I want to rename a column in my pipeline. I am afraid of the effects of doing this downstream of where i make the change.

How can I learn about how my rename will impact my pipeline?

jkane · June 17, 2024, 8:52pm

The data lineage application is useful for this.

If you select multiple nodes in the data lineage app then the second item in this menu turns to a histogram item.

You can then look at the “frequent columns” section and click on each row, it will show you which nodes have that column in the main graph. This makes seeing the impact of changing a column name very easy if the column doesn’t get renamed (otherwise you have to repeat that process with the new names).

Here’s an example of how the graph changes when you select a column:

It’s not fool proof though, some columns might reference that old column name. The only foolproof way to check is to build a pipeline on a branch and see where there are errors.

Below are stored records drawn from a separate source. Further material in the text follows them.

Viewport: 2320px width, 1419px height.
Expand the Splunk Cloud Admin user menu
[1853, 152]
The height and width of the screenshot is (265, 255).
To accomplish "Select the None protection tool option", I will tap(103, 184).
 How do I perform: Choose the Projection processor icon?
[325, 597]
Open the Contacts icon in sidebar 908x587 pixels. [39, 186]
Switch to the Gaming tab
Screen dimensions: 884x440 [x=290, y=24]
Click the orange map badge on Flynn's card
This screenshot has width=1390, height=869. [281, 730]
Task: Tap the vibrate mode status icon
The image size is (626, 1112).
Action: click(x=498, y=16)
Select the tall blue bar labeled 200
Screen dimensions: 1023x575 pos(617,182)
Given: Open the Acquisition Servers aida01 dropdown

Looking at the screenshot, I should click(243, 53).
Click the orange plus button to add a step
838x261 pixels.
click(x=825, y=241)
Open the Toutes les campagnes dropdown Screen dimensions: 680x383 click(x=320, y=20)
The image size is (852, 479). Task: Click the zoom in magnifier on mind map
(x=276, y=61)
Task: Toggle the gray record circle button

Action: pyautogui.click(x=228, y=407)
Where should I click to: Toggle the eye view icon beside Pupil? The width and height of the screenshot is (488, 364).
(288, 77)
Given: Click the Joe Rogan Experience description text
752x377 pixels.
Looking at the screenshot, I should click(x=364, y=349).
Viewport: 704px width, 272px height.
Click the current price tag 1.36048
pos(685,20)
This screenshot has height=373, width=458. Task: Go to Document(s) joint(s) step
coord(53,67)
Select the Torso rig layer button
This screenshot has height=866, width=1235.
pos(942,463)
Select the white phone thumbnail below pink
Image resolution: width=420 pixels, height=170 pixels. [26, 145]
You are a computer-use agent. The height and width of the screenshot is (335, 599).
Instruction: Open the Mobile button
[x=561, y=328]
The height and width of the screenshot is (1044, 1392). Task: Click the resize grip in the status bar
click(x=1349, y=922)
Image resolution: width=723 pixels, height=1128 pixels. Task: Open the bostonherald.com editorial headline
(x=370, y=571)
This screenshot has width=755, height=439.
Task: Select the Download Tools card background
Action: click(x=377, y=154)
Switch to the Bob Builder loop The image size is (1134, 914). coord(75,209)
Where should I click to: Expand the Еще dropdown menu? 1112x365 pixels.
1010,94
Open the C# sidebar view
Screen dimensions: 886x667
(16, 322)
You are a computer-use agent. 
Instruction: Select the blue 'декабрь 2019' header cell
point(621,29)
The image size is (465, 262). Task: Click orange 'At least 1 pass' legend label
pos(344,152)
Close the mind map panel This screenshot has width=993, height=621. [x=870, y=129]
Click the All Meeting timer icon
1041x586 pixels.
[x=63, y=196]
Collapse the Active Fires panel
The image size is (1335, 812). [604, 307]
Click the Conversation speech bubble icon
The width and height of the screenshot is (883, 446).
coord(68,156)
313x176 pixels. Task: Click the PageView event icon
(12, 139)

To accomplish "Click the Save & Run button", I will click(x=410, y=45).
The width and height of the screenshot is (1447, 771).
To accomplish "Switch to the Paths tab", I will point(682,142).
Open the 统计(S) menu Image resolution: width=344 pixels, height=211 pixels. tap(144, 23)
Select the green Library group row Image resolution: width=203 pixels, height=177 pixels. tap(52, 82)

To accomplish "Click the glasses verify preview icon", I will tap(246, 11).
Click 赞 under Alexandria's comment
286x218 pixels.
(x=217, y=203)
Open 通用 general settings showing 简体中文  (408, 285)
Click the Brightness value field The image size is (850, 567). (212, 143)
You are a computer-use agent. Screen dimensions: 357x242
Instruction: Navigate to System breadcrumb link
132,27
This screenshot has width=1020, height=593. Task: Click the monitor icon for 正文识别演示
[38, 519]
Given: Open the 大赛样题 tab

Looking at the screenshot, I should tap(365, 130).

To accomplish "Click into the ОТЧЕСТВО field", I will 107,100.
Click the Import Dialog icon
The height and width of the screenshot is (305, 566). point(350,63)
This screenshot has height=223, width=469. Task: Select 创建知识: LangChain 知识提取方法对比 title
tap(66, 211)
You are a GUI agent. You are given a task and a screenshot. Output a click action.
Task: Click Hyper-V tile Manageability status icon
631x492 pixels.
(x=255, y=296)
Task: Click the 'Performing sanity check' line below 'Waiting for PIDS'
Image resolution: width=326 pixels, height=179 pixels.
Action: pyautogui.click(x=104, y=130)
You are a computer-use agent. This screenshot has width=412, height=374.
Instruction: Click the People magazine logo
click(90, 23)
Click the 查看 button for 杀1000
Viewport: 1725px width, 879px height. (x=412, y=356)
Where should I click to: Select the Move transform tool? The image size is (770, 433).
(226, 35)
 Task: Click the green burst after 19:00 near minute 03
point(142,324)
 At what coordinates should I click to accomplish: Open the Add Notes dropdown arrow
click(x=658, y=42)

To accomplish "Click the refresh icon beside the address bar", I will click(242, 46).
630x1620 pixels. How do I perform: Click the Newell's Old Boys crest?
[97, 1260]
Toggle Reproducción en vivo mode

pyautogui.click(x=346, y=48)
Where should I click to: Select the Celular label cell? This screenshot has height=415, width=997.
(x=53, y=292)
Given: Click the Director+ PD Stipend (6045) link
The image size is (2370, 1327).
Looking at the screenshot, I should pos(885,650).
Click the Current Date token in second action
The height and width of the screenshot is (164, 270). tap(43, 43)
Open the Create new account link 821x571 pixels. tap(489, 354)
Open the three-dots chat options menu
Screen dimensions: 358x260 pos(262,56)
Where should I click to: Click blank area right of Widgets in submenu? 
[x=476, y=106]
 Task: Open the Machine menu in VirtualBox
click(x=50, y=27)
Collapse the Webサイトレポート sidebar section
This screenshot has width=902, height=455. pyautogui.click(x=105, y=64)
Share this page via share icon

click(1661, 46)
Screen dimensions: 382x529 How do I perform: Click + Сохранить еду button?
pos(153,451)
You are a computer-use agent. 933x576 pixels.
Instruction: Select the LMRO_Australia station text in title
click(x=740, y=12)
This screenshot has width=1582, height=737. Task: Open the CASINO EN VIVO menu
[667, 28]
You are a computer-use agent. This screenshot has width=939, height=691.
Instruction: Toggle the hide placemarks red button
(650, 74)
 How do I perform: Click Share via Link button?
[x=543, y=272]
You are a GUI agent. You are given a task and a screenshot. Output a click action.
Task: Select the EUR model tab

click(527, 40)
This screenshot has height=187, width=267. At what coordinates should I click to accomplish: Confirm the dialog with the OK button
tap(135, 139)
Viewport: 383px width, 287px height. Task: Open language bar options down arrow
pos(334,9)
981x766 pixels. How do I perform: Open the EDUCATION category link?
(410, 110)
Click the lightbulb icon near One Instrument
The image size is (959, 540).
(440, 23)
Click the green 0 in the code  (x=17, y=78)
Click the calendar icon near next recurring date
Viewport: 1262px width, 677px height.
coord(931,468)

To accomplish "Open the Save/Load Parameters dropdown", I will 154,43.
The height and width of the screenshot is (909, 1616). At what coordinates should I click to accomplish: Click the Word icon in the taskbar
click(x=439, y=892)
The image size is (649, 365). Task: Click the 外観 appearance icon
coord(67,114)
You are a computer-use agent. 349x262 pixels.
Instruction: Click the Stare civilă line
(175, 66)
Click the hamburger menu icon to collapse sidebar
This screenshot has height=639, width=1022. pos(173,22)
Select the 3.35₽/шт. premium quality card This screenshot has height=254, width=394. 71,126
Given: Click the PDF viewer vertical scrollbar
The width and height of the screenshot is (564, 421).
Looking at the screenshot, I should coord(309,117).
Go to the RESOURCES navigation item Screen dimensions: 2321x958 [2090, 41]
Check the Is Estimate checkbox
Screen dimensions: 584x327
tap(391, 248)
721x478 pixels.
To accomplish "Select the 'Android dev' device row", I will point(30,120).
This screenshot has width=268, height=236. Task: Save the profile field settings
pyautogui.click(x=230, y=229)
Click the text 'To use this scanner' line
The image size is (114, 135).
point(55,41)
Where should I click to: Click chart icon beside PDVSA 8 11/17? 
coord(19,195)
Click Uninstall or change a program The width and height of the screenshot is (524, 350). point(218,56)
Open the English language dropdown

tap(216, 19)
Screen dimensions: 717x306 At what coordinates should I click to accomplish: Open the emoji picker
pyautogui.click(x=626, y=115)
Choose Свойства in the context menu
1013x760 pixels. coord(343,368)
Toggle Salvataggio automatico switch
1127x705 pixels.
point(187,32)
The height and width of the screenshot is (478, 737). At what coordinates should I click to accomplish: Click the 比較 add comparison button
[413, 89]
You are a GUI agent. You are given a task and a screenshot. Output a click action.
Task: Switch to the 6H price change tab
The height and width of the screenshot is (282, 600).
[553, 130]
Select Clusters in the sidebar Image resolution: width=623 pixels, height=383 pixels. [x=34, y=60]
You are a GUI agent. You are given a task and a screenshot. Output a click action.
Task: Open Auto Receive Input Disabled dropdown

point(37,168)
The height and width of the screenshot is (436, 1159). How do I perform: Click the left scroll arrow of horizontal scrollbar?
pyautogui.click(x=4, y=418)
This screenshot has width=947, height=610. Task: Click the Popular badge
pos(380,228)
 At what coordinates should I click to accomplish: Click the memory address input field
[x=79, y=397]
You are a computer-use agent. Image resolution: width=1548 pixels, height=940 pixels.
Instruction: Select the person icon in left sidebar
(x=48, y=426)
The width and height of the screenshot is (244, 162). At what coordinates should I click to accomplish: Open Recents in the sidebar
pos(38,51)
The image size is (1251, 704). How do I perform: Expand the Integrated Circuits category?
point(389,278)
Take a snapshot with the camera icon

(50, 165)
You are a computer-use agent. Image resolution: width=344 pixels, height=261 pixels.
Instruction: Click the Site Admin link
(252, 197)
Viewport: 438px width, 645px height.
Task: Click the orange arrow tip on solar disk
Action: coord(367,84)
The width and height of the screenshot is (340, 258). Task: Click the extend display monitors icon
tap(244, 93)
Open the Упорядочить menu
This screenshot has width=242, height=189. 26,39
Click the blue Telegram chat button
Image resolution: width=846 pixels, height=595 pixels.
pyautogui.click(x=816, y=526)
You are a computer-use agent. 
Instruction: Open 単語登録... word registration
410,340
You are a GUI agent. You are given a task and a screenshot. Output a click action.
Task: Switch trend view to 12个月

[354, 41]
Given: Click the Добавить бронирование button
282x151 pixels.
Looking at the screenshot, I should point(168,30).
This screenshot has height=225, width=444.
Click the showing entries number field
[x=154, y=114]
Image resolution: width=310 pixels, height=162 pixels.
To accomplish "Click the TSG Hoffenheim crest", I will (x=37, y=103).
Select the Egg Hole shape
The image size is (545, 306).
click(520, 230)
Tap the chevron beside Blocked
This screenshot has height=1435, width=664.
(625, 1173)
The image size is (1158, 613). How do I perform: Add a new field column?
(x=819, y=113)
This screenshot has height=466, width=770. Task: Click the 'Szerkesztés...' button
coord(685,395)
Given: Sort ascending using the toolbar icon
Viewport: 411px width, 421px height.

cdesouza · June 18, 2024, 1:37pm

Another feature I find useful when making major schema changes like column renames or even just logic changes to existing columns is to use the Compare tab under the Dataset Preview UI. This makes it much easier to do a side-by-side comparison of different branches and catch significant changes not just to the schema but also to the column statistics once those are calculated.

Like you said, building your changes on a branch is the recommended way to test them before merging back into the main branch and effecting changes to your production pipelines. You’ll also want to add more in-depth checks like those using the Compare tab to catch unforeseen changes downstream that do not produce errors when you run the pipeline on your branch. As an example, an error will not be thrown if you try to rename a column that doesn’t exist in your input. So if you change the name of a column that is itself renamed somewhere in the downstream pipeline, the datasets in the downstream pipeline will now have that column removed.